Auffällig ist auch die hohe Zahl allergischer Reaktionen (163 Berichte) einschließlich Serumkrankheit.11 Aus anderen Ländern kommen
ebenfalls Berichte über die Typ-III-Immunreaktion mit zirkulierenden Immunkomplexen, Fieber, Gelenk- und Muskelschmerzen, Lymphknotenschwellung und
Proteinurie. Unter den psychiatrischen Reaktionen (52 Berichte) fallen Suizidgedanken und -versuch auf.11 Von einem Missbrauchspotenzial ist
auszugehen.3 Aufgrund der Erfahrungen der Kanadier werden weitere Studien zum Stellenwert von Bupropion für die Raucherentwöhnung
gefordert und eine zurückhaltende Verordnung angemahnt.12
Im NETZWERK dokumentieren wir zwei amfetamintypische Berichte über starke Unruhe, begleitet von Halluzinationen bzw. Angstattacken,
Depersonalisierungsgefühl und Selbstmordgedanken (Berichte 10.465, 10.648).

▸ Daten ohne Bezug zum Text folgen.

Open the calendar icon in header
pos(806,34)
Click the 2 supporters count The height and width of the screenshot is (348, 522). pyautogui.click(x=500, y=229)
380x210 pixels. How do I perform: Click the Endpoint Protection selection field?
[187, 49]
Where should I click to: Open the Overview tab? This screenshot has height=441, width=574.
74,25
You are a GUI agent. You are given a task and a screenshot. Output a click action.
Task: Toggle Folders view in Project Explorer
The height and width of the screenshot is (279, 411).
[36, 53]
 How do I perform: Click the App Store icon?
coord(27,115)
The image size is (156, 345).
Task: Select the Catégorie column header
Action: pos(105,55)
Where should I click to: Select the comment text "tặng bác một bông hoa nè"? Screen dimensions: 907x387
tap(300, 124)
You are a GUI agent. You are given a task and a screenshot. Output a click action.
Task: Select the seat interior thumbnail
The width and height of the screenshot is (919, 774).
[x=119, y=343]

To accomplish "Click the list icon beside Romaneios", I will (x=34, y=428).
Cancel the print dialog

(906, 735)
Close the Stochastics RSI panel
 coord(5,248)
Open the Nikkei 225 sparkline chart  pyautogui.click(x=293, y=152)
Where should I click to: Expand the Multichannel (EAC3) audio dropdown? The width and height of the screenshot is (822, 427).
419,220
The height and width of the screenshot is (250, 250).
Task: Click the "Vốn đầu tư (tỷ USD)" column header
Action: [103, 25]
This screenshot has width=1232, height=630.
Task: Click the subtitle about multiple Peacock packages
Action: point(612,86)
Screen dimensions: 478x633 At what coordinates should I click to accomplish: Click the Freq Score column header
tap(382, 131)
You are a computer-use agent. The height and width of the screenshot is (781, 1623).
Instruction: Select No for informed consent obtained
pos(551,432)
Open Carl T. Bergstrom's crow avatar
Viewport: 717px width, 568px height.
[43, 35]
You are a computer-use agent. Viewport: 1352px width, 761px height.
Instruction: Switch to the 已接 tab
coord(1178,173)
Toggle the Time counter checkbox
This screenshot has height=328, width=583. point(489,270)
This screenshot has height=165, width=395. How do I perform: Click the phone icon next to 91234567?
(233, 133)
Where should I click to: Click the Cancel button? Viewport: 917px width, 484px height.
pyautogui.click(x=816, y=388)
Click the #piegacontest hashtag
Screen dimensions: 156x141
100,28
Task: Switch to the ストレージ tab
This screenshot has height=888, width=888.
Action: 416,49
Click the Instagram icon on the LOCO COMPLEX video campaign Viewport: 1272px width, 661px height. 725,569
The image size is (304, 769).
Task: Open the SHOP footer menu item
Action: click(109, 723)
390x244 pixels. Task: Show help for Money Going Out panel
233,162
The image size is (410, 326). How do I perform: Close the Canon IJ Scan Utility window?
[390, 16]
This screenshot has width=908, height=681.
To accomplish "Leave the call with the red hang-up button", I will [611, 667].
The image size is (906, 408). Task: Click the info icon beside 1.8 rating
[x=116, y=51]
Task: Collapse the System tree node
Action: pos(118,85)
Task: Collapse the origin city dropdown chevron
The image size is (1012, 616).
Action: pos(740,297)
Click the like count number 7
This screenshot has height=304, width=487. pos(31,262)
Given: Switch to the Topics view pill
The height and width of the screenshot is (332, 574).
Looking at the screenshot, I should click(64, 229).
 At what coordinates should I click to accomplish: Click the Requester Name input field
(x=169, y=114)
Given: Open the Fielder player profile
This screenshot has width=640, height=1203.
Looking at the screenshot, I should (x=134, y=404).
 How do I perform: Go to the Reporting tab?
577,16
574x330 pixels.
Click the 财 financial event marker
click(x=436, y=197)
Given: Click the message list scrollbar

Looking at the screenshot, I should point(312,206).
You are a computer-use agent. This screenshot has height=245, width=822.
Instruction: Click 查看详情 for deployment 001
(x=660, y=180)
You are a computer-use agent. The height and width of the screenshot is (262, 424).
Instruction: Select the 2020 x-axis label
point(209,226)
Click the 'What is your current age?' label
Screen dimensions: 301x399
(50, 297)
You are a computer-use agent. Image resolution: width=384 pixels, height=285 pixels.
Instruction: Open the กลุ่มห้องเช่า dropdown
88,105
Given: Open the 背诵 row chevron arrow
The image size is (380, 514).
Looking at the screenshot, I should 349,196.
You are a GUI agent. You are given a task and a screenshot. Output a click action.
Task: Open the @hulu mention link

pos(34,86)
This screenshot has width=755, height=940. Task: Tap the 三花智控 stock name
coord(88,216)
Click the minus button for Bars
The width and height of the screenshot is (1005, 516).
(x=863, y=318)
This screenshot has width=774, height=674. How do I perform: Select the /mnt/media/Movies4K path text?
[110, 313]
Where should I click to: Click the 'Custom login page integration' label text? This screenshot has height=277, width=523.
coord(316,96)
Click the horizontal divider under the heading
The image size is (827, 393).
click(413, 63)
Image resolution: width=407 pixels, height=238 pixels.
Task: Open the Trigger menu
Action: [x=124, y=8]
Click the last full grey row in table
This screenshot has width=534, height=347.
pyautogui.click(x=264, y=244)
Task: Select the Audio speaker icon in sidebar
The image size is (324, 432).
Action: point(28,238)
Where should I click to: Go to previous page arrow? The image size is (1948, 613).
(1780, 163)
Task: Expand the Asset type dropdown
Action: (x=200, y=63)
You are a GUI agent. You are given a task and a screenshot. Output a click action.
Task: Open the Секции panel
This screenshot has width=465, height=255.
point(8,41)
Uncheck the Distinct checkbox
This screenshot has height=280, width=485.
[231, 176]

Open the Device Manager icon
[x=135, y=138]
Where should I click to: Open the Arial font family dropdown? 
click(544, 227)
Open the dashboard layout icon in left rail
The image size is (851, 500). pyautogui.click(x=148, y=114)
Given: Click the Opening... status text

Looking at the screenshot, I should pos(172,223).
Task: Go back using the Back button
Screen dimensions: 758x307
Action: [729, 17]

KOSTEN: Wieder einmal wird deutlich, dass der Preis eines Arzneimittels sich nicht an den Entwicklungskosten misst: Für die Tagesdosis von 300 mg
Bupropion muss der Entwöhnungswillige - Krankenkassen übernehmen die Kosten nicht - 5 DM aufwenden - so viel wie für eine Schachtel
Zigaretten. Nikotinpflaster kosten etwa gleich viel (NICOTINELL TTS 30: 5,20 DM; NIKOFRENON: 4,77 DM für täglich 21 mg).
FAZIT: Wem nutzt ein "Nikotinentwöhnungsmittel", das zwar die Zahl derer erhöht, die vor einem gegebenen Untersuchungstermin für
ein paar Tage die Finger von Zigaretten lassen, sich mittel- und langfristig aber nicht von Scheinbehandlung unterscheidet? Angesichts der Datenlage bleibt es uns
ein Rätsel, wieso die Amfetaminvariante Bupropion (ZYBAN) überhaupt zugelassen wurde.